A Large Team with Global Reach
The research team spans several institutions across the United States and abroad, reflecting the scope and importance of the project. Co-investigators include Patrick Quinn of IU Bloomington, Tanya Froehlich and Sarah Beal of Cincinnati Children’s Hospital Medical Center, Zhang Chang of Karolinska Institutet in Sweden, Samuele Cortese of the University of Southampton in the United Kingdom, Julianne Giust of IU School of Medicine in Evansville, James Guevara of the Children’s Hospital of Philadelphia, Leslie Hulvershorn of IU School of Medicine in Indianapolis, Kelly Kamimura-Nishimura of Cincinnati Children’s Hospital, Henrik Larsson of Örebro University in Sweden, John McConnell of Oregon Health and Science University, Tennisha Riley of the University of Florida, and Timothy Wilens of Harvard Medical School.
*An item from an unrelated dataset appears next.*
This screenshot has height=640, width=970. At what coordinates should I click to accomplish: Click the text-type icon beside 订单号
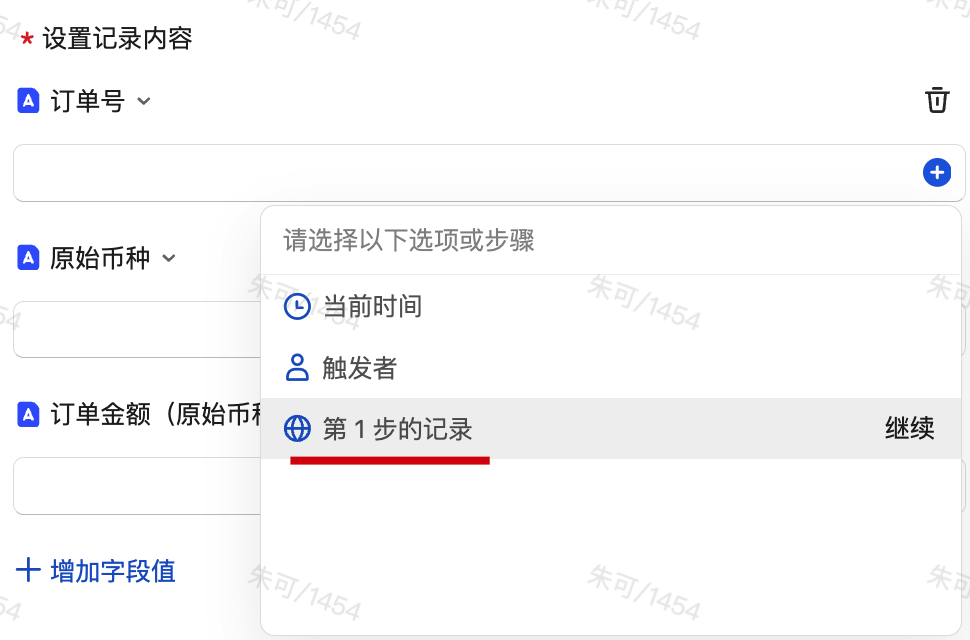click(x=28, y=101)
Together, they represent a multidisciplinary alliance capable of addressing the many dimensions of ADHD treatment and its potential consequences.
Looking Ahead
The findings of this study could reshape the way doctors, parents, and policymakers approach ADHD treatment. By clarifying whether medications increase or decrease the risk of serious substance use problems, the project has the potential to reduce stigma, refine prescribing practices, and ensure that treatment plans are tailored more effectively for each individual.
For families weighing the risks and benefits of medication, the results may offer long-awaited clarity. For healthcare providers, the study may strengthen guidelines and lead to more equitable treatment across communities. And for policymakers, the evidence may inform laws and funding priorities that improve care for millions of vulnerable young people.
In the end, the IU team hopes their work will serve as both a scientific milestone and a practical resource. By shedding light on one of the most contested questions in child and adolescent psychiatry, the project may help guide decisions that could shape lives for decades to come.